Release the GIL across libmaxminddb lookup calls by efroemling · Pull Request #362 · maxmind/MaxMind-DB-Reader-python

efroemling · 2026-05-09T04:41:09Z

Summary

I've been running into some occasional long Python stalls across all threads and tracked them down to geoip lookups. I've found that a few Py_BEGIN_ALLOW_THREADS/Py_END_ALLOW_THREADS additions can prevent such stalls and greatly increase parallelism.

The lookup path - Reader.get() and Reader.get_with_prefix_len(), which back geoip2's city() / country() / etc. - holds the GIL across MMDB_lookup_sockaddr and MMDB_get_entry_data_list. Both walk the read-only mmap and touch no Python state, but if the relevant pages aren't resident - cold cache after start-up, slow EBS, memory pressure on a long-running process - a single page-fault inside the walk stalls every Python thread for the duration of the disk wait, not just the calling thread.

This patch wraps both calls in Py_BEGIN_ALLOW_THREADS / Py_END_ALLOW_THREADS. No change to fast-path behavior; on the slow path, only the calling thread waits.

Why it's safe

Py_MOD_GIL_NOT_USED is already declared (free-threaded build), so the maintainers have committed that this code is safe to run with no GIL.
The pthread_rwlock_t read lock is acquired before the wrap and released after, so concurrent close/destroy can't pull mmdb out from under us.
The wrapped sections touch only the mmap, the MMDB_s (immutable post-open), and stack-locals. No Python C-API calls inside.

Measured effect

Microbenchmark with a 10ms usleep inserted into get_record (stand-in for a page-fault stall), 10 threads × 100 lookups:

Variant	Wall-clock	Throughput	Effective parallelism
Current (GIL held)	12.13 s	82 ops/s	0.82×
Patched (`Py_BEGIN_ALLOW_THREADS`)	1.23 s	815 ops/s	8.14×

For warm-cache lookups the per-call cost is dominated by tree-walk work, so the GIL release/acquire overhead is in the noise - bench numbers without the artificial sleep are identical between variants.

Notes

A third MMDB_get_entry_data_list call exists inside the iterator's __iter__ path (around line 856 in 3.1.1).

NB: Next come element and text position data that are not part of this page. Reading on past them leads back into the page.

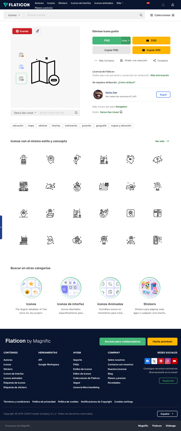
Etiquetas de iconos (14, 382)
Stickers (62, 3)
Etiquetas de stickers (15, 387)
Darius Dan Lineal (109, 112)
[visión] (77, 186)
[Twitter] (154, 361)
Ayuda (77, 352)
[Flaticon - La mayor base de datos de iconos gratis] (17, 5)
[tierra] (104, 213)
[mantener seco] (77, 213)
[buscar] (157, 240)
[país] (131, 159)
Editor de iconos (82, 373)
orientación (71, 125)
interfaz (56, 125)
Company (114, 352)
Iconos (51, 3)
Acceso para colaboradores (122, 341)
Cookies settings (123, 401)
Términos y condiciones (17, 401)
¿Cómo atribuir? (126, 82)
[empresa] (23, 240)
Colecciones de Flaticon (86, 378)
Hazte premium (162, 341)
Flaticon (157, 425)
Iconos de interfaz (81, 3)
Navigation (121, 106)
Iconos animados (103, 3)
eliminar (43, 125)
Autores (39, 3)
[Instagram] (168, 361)
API (40, 359)
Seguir (76, 382)
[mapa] (104, 186)
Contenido (11, 352)
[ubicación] (23, 213)
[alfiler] (23, 159)
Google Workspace (48, 364)
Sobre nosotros (116, 359)
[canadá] (77, 240)
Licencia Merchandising (86, 387)
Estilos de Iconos (82, 369)
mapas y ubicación (121, 125)
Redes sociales (167, 352)
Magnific (143, 425)
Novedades (114, 382)
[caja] (104, 159)
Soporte (77, 359)
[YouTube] (174, 361)
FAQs (76, 364)
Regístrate (168, 380)
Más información (160, 75)
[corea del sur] (50, 240)
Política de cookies (68, 401)
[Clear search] (133, 15)
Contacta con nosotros (120, 364)
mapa (31, 125)
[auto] (23, 186)
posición (86, 125)
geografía (101, 125)
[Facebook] (148, 361)
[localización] (104, 240)
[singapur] (50, 186)
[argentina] (77, 159)
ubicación (18, 125)
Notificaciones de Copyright (96, 401)
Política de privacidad (44, 401)
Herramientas (47, 352)
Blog (110, 373)
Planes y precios (44, 7)
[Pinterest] (161, 361)
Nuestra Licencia (117, 369)
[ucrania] (131, 186)
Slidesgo (171, 425)
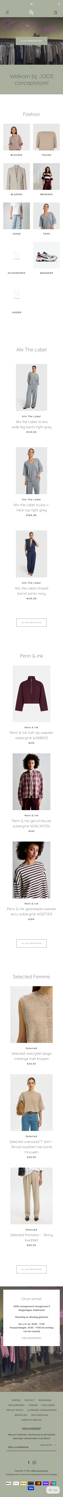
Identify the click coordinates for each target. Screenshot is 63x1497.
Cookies (33, 1405)
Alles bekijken (31, 622)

Same reasoning would apply, but it's a separate code path and I left it out of this PR to keep the change tightly scoped to the hot lookup path. Happy to follow up if you'd like it covered.

get_record() previously held the GIL across MMDB_lookup_sockaddr and MMDB_get_entry_data_list. These walk the read-only mmap and touch no Python state, but if the relevant pages aren't resident (cold cache, slow disk, memory pressure) a single page-fault inside the walk stalls every Python thread for the duration of the disk wait, not just the calling thread. Wrap both calls in Py_BEGIN_ALLOW_THREADS / Py_END_ALLOW_THREADS. The pthread_rwlock_t read lock is held throughout, and the module already declares Py_MOD_GIL_NOT_USED, so this just brings the GIL-build fast path in line with the existing free-threaded guarantees.

gemini-code-assist

Code Review

This pull request aims to improve concurrency by releasing the Python GIL during MaxMind DB lookups and data retrieval, preventing the interpreter from stalling during I/O or page-ins. However, the review identifies a critical safety issue: in 'GIL-only' mode (the default for standard Python builds), the internal rwlock is disabled, making the GIL the only protection against concurrent resource deallocation. Releasing the GIL in this state creates a race condition with Reader.close() that could lead to a use-after-free crash. The reviewer recommends wrapping the GIL release blocks in #ifndef MAXMINDDB_USE_GIL_ONLY to ensure safety across different build configurations.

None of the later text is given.